## WHAT IS EXPECTED
Extract the lines below and reproduce each one exactly, leaving out the pictures.

## GIVEN INFORMATION
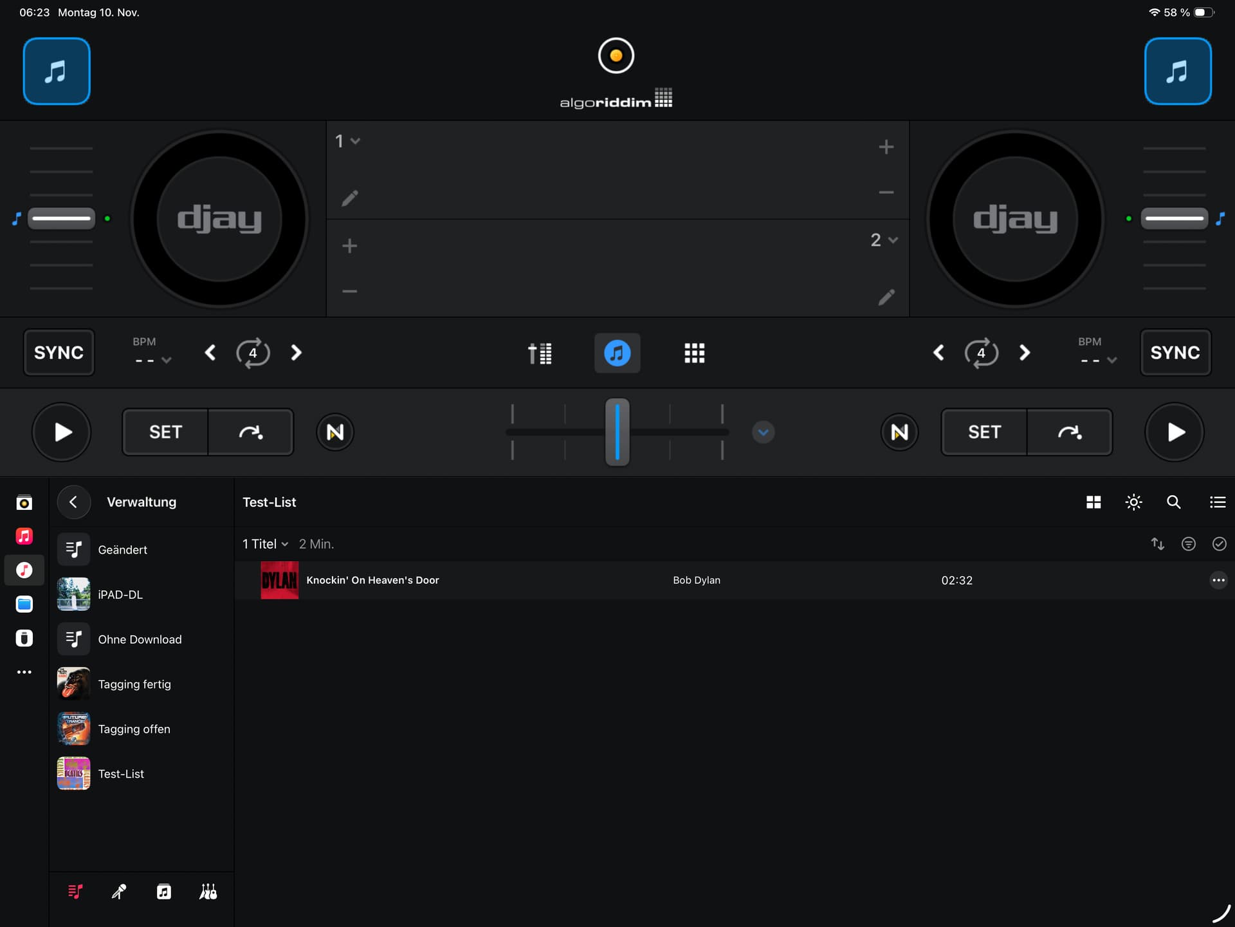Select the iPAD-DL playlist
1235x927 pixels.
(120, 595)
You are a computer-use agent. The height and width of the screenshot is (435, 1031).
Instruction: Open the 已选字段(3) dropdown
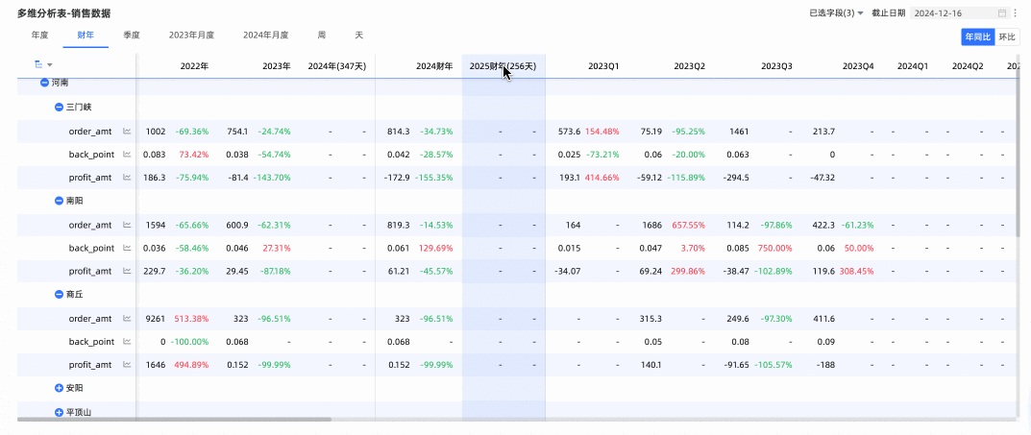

## ANSWER FOR THE TASK
Select the iPAD-DL playlist
1235x927 pixels.
(120, 595)
You are a computer-use agent. The height and width of the screenshot is (435, 1031).
Instruction: Open the 已选字段(3) dropdown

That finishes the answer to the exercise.